### STATED GOAL
Extract the rows from the start of the records down to the line containing "Looking at the", both ends included, and repeat them word for word.
=== LISTED ENTRIES ===
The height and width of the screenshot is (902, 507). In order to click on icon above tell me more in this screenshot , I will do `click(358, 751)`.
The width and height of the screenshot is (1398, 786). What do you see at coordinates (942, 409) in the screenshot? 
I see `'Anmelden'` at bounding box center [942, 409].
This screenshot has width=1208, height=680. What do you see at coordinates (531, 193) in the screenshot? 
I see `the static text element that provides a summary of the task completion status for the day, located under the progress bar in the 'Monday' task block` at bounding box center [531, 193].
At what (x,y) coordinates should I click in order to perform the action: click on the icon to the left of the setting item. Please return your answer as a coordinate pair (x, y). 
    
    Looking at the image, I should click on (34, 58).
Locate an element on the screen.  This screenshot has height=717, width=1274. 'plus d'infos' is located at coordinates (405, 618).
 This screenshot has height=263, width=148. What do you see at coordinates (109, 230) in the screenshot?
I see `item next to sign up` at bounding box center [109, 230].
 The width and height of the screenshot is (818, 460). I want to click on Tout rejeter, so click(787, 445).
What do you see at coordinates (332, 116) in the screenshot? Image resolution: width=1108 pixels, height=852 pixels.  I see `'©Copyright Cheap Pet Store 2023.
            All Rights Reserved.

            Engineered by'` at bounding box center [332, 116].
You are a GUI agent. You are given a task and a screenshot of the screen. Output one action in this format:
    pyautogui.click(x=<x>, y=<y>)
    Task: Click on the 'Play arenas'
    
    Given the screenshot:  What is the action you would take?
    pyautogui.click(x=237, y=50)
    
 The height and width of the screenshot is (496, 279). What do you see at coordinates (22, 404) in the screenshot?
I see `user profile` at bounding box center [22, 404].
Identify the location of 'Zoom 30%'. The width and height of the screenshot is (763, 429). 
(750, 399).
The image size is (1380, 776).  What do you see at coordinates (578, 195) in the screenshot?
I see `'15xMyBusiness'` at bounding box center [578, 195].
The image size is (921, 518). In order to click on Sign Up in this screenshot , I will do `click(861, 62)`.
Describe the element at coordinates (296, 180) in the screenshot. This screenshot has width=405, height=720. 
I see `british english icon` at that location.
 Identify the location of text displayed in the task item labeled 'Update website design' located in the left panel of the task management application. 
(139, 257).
===
### SOLUTION TO THIS PROBLEM
The height and width of the screenshot is (902, 507). In order to click on icon above tell me more in this screenshot , I will do `click(358, 751)`.
The width and height of the screenshot is (1398, 786). What do you see at coordinates (942, 409) in the screenshot? 
I see `'Anmelden'` at bounding box center [942, 409].
This screenshot has width=1208, height=680. What do you see at coordinates (531, 193) in the screenshot? 
I see `the static text element that provides a summary of the task completion status for the day, located under the progress bar in the 'Monday' task block` at bounding box center [531, 193].
At what (x,y) coordinates should I click in order to perform the action: click on the icon to the left of the setting item. Please return your answer as a coordinate pair (x, y). 
    
    Looking at the image, I should click on (34, 58).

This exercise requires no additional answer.